Hey, you guys could always move to Hawaii. Think about it - 81 degrees right now, everything is blue or green and all you have to do is dodge the occasional hurricane or two. I remember working on an aircraft in a Kansas winter; -40 degrees and we had to stick our hands in a heater hose to get the tools to let go without losing skin. Nope, not for me, I'm staying right here!


----------



## dlane (Jan 7, 2018)

Wood Stove & work is what Ied do , wood heat rules


----------



## whitmore (Jan 7, 2018)

The plain-surfaced (not glowing tube) IR heat panels are recommended for an
infrequently used space; you can turn 'em on and get instant sunlight-like heating
on your hands, even  without heating the walls, floor, tools, and air.
Some look like paintings, hung on the wall, but for a shop you want ceiling
mount (and maybe dedicated wiring).

Parts of the exercise
A – Answer these from the heating thread above:
(i) What temperature does the first post give for Hawaii right now?
(ii) What does dlane recommend for heat?
(iii) For a shop, what kind of mount does whitmore say you want for IR heat panels?
B – Extend the heating thread with a few more lines that pick up right after its final sentence.

Data shown
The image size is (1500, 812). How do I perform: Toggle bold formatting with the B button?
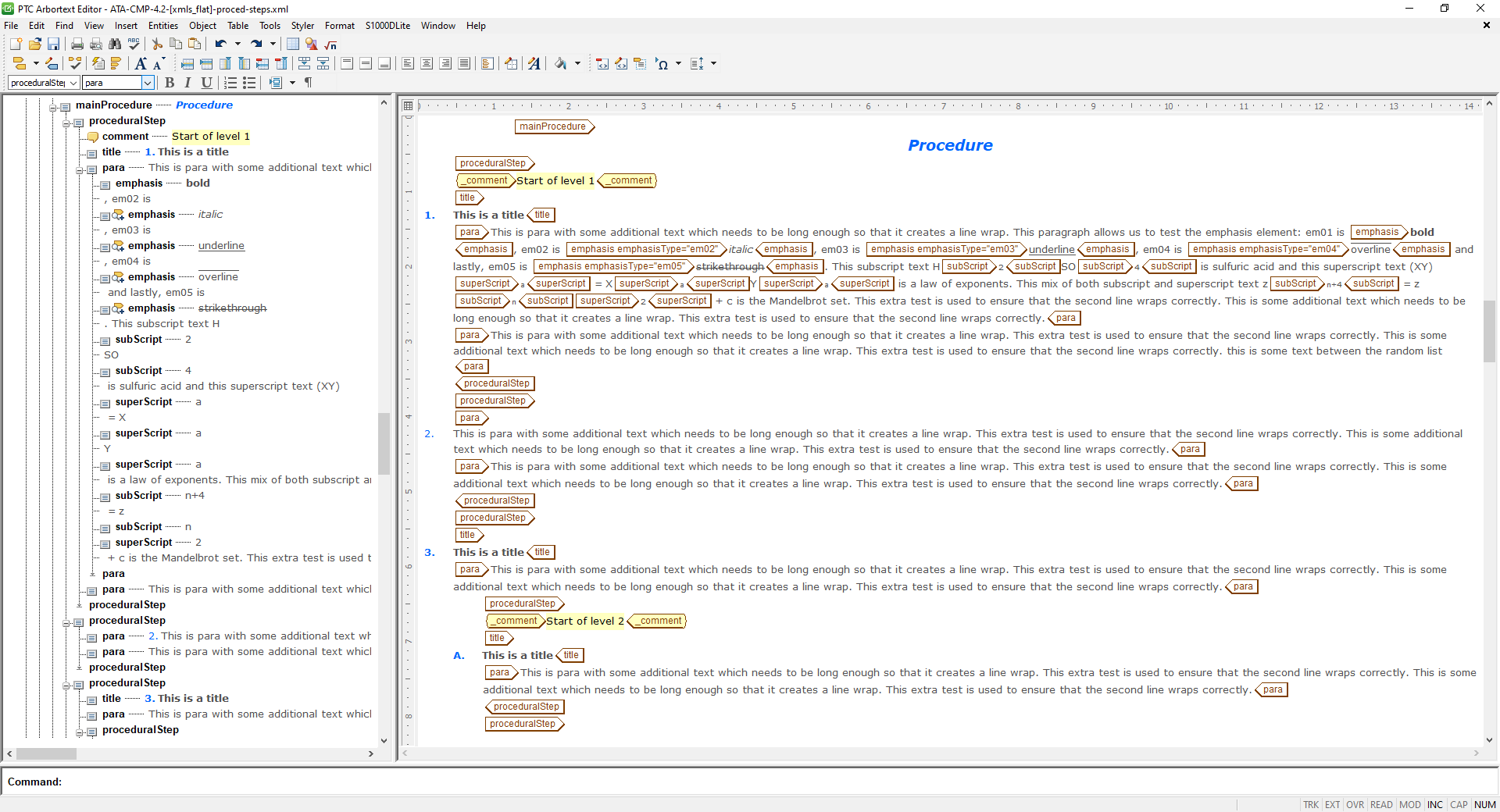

Answers provided
A –
(i) 81 degrees
(ii) A wood stove (and work)
(iii) Ceiling mount

B –
https://www.amazon.com/Marley-CP372...15385235&sr=8-4&keywords=radiant+heater+panel

Prices are all over the map, maybe an architect or HVAC shop will have useful info.

The unvented burners are the worst.  Even if the propane burns clean, it emits
water vapor, and when you turn it off and leave, that will condense on... everything.


----------



## markba633csi (Jan 7, 2018)

Finger in light socket will warm you up real quick


----------



## middle.road (Jan 7, 2018)

Thanks everyone for the suggestions, saw a couple of types I'd not known about. Budget is too tight currently to upgrade to anything decent. I've got to get a DRO on the mill - I had to suck 'scrapage' on 30 pcs a couple of weeks ago. 

In hindsight I should have described the garage shop better. It's detached, 25x25x8 Ceilings. Wood siding exterior, 1/2" wafer board interior.
Ceiling is totally covered. So much so that I had to cut a section out to access the attic when there was a leak.
They put 6" of insulation up there, but as I found out when I re-wired the panel there's nothing in the walls.
Floor we've got covered. My Better-Half has snagged a bunch of decent (various) kinds of floor covers.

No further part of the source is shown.